WASHINGTON -- Arkansas Gov. Bill Clinton says he intends to have no further comment about charges of marital infidelity, leaving questions unanswered that could damage or even destroy his presidential candidacy.

These questions, increasingly, have more to do with Mr. Clinton's credibility than his morality. Most politicians believe his campaign would be doomed if voters were to conclude that he had attempted to mislead them by denying he had an affair with Gennifer Flowers, a former Arkansas television reporter now employed by a state government agency in Little Rock.

Mr. Clinton has described Ms. Flowers as a "friendly acquaintance," but yesterday she repeated in public her claim that she was his lover for 12 years and that Mr. Clinton had advised her to deny it if asked.

Ms. Flowers also played for reporters heavily edited portions of taped phone conversations between herself and Mr. Clinton.

The governor acknowledges the calls took place but maintains his remarks were misleadingly taken out of context. Ms. Flowers and the tabloid that paid an undetermined amount for her story have refused to release the full tapes.

All three major broadcast networks, ABC, CBS and NBC, featured the Clinton-Flowers story as the lead item on their national newscasts last night and all played potentially damaging snippets of the tapes.

Those taped excerpts, and Ms. Flowers' public statements, have focused new attention on several key questions that go to the heart of the issue of Mr. Clinton's character and credibility. They include:

* What role, if any, did the governor played in helping Ms. Flowers obtain her job as a $17,520-a-year clerk with a state unemployment agency?

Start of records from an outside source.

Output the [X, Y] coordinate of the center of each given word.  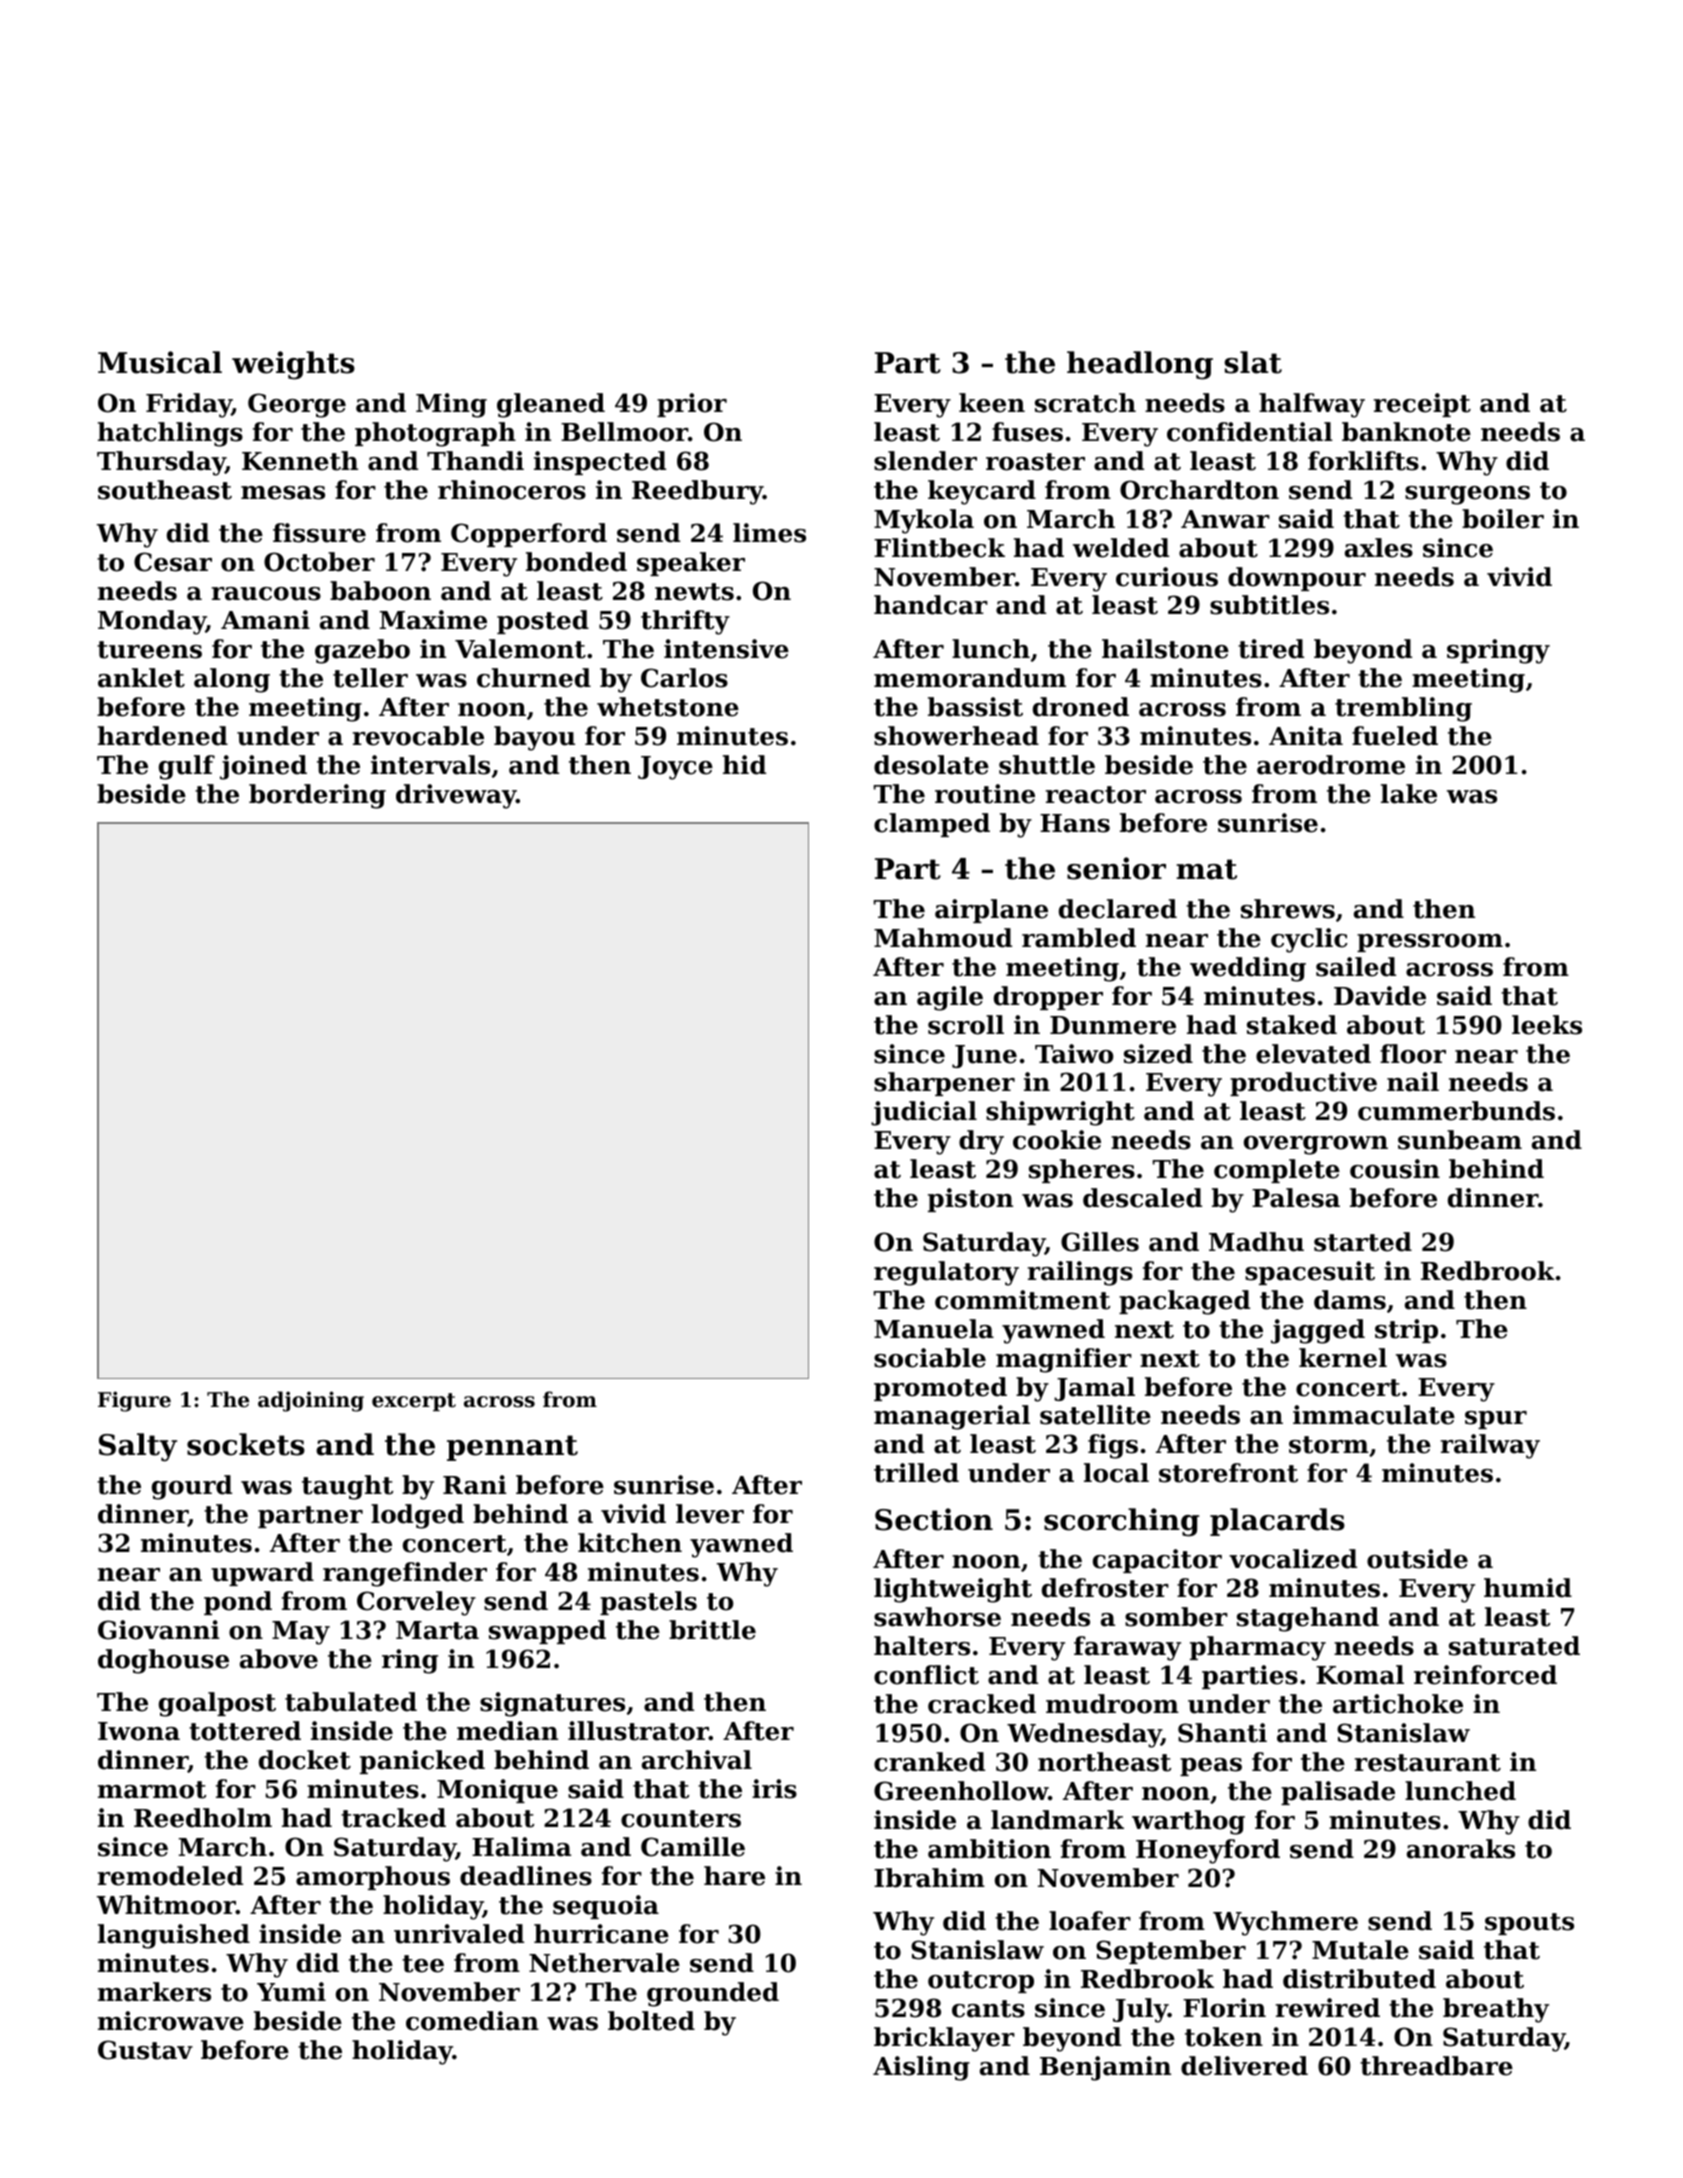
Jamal [1094, 1389]
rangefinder [405, 1574]
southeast [165, 490]
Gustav [145, 2050]
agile [950, 998]
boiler [1503, 519]
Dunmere [1113, 1025]
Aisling [921, 2068]
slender [925, 461]
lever [710, 1514]
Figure [134, 1401]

On a taped excerpt played yesterday by Ms. Flowers, a voice that sounded like Mr. Clinton's said that "if you're ever asked if you talked to me about it, you can say no."

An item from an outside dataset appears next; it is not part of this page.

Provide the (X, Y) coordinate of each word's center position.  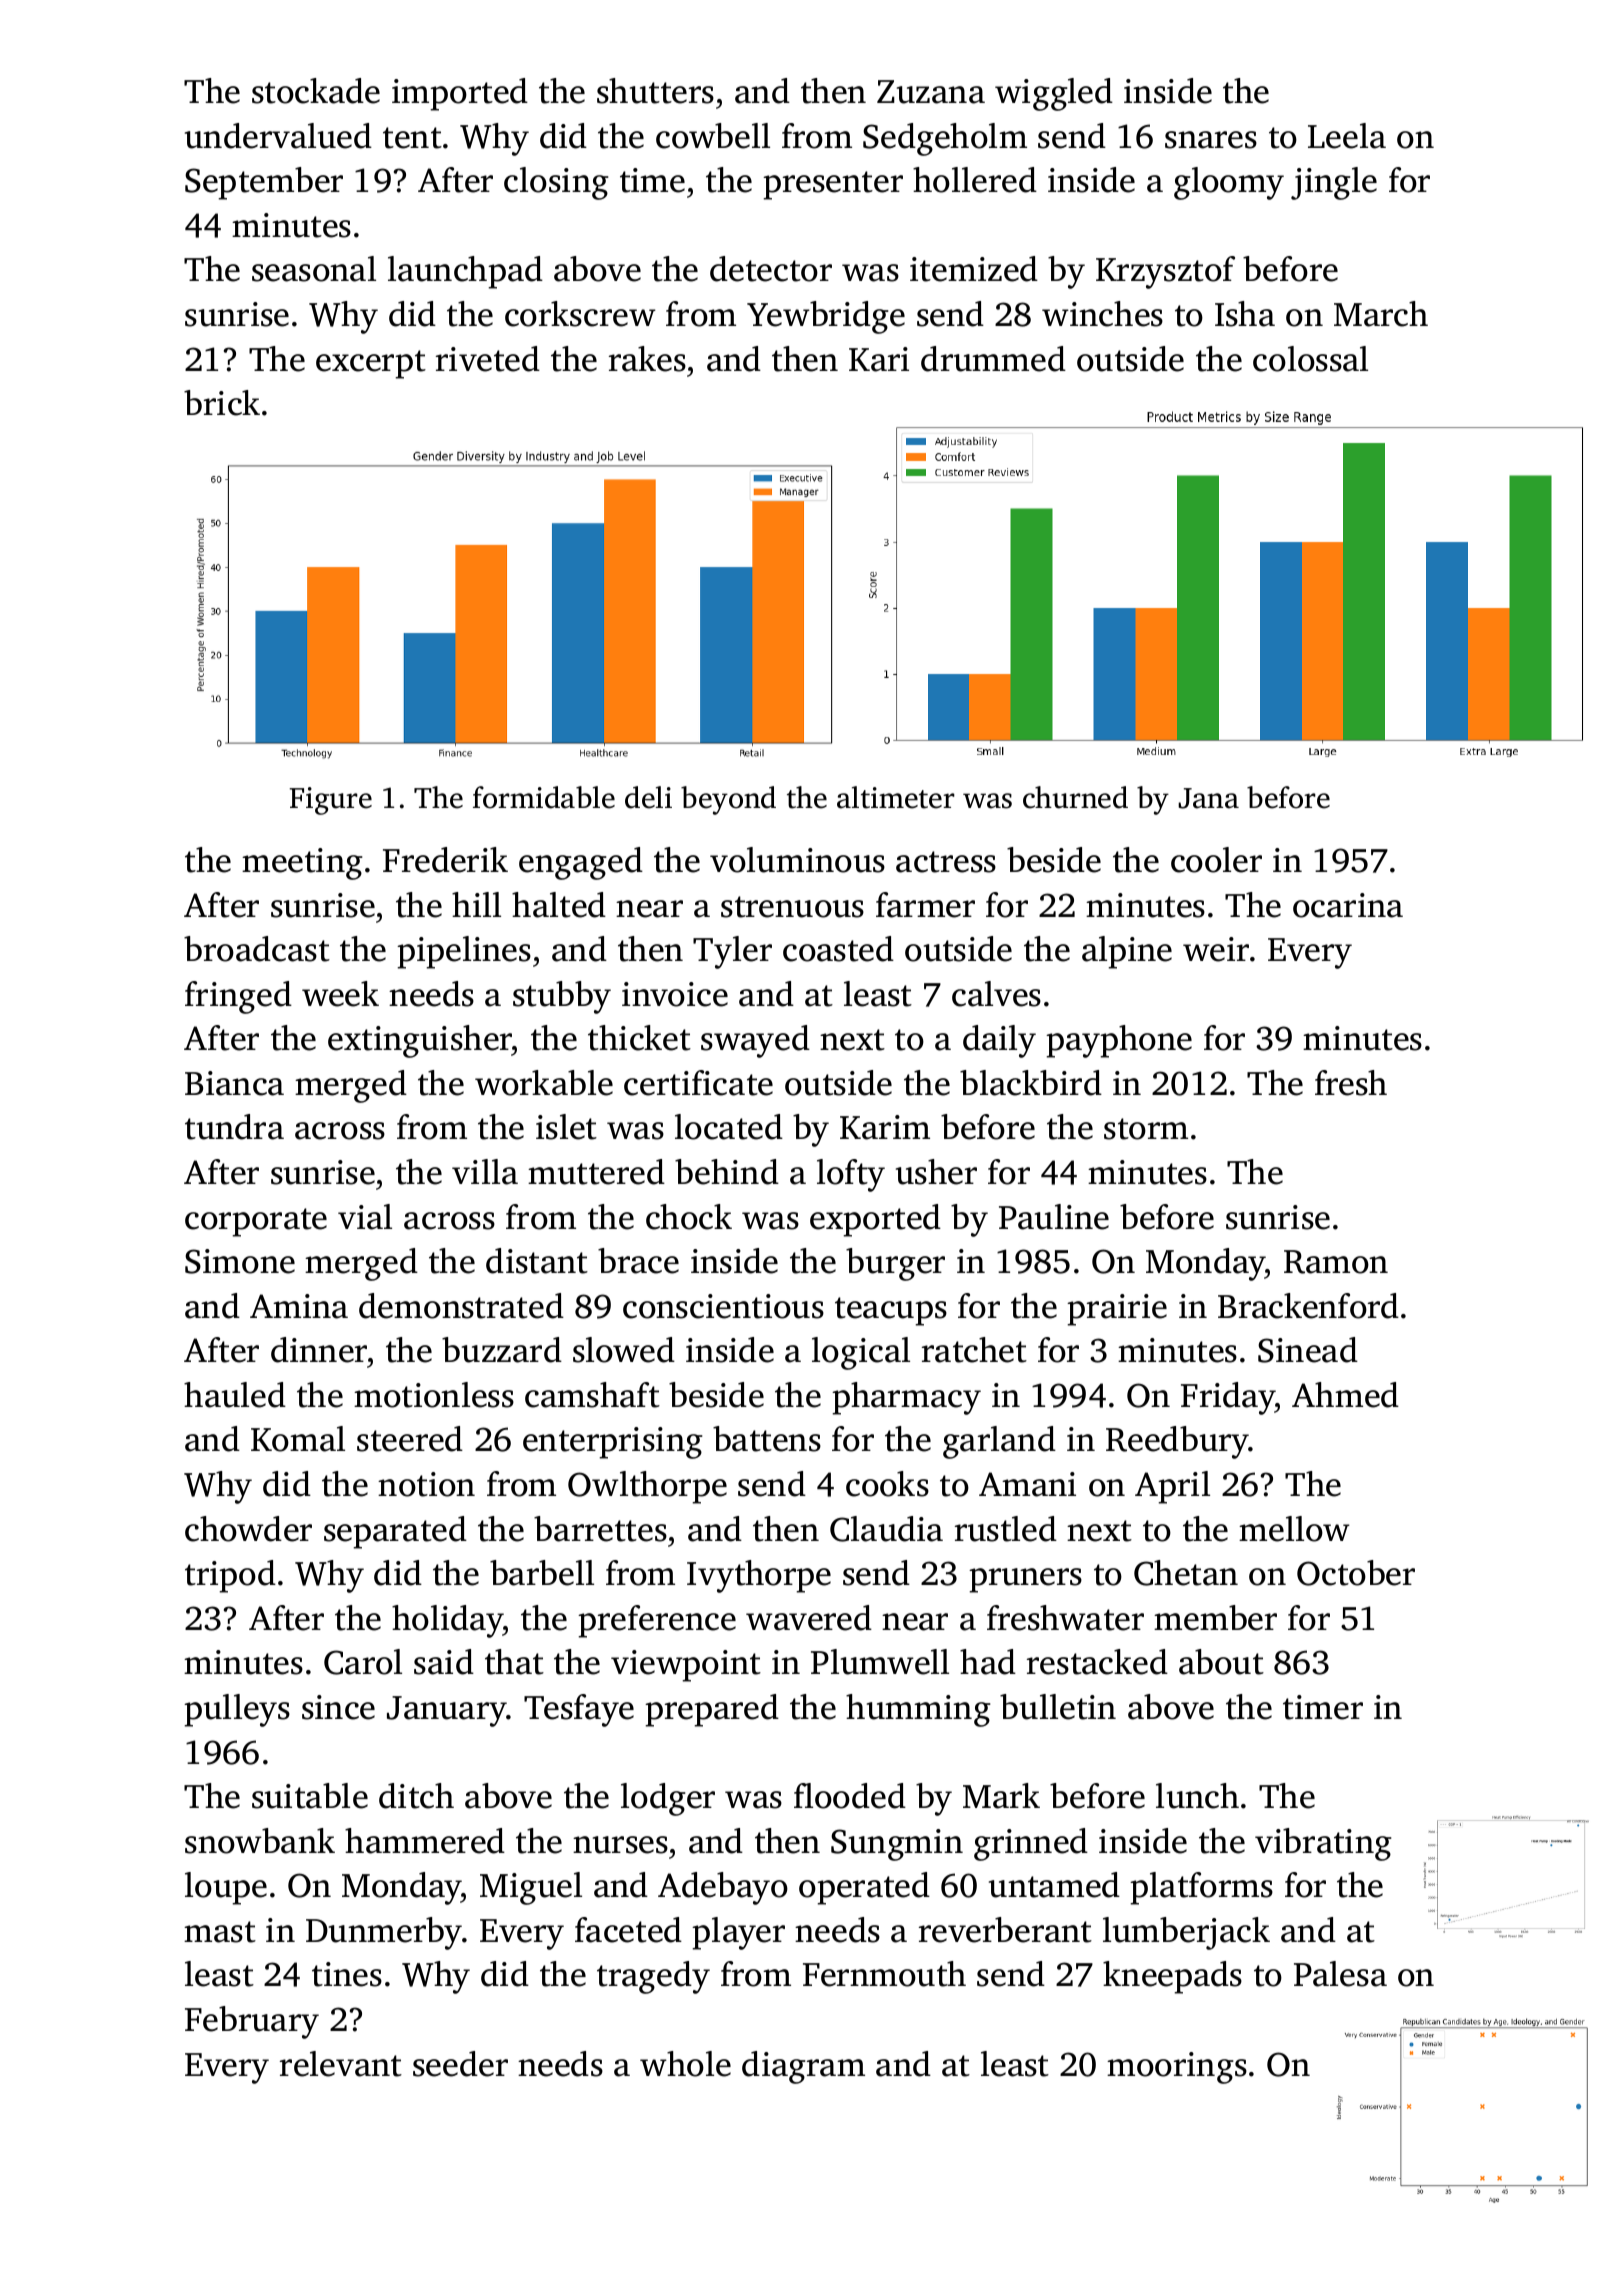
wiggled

Clinton aides have acknowledged that Ms. Flowers was referred to the agency by a member of the governor's staff, but they describe the referral as routine.

Mr. Clinton has denied playing a role, but Ms. Flowers said yesterday the governor helped her get the job.

After Ms. Flowers was hired last June, another employee protested the hiring and a state review panel upheld the grievance.

But that decision was overruled by the review board chairman, a Clinton appointee, according to a report in the Arkansas Democrat-Gazette.

* Did Mr. Clinton help her cover up the alleged affair?

On the day Ms. Flowers' allegations first appeared in the Star, the Clinton campaign released a copy of a January 1991 letter from a lawyer representing Ms. Flowers to a Little Rock radio station, threatening legal action for an October 1990 broadcast that alleged an affair between the governor and Ms. Flowers.

Yesterday, Ms. Flowers said she had hired the lawyer "on the advice of Bill Clinton." The attorney, Robert McHenry of Little Rock, has refused to answer news media questions about who retained him, why three months passed between the time of the broadcast and the letter, or how his letter wound up in the hands of the Clinton campaign.

* Did Mr. Clinton instruct Ms. Flowers to lie about their relationship?

Ms. Flowers said she lied to the news media for two years about her alleged involvement with Mr. Clinton, at the governor's request.

Asked yesterday if Mr. Clinton had told her to simply "tell the truth" about their relationship, as he says he did, she replied, "He told me to just deny it."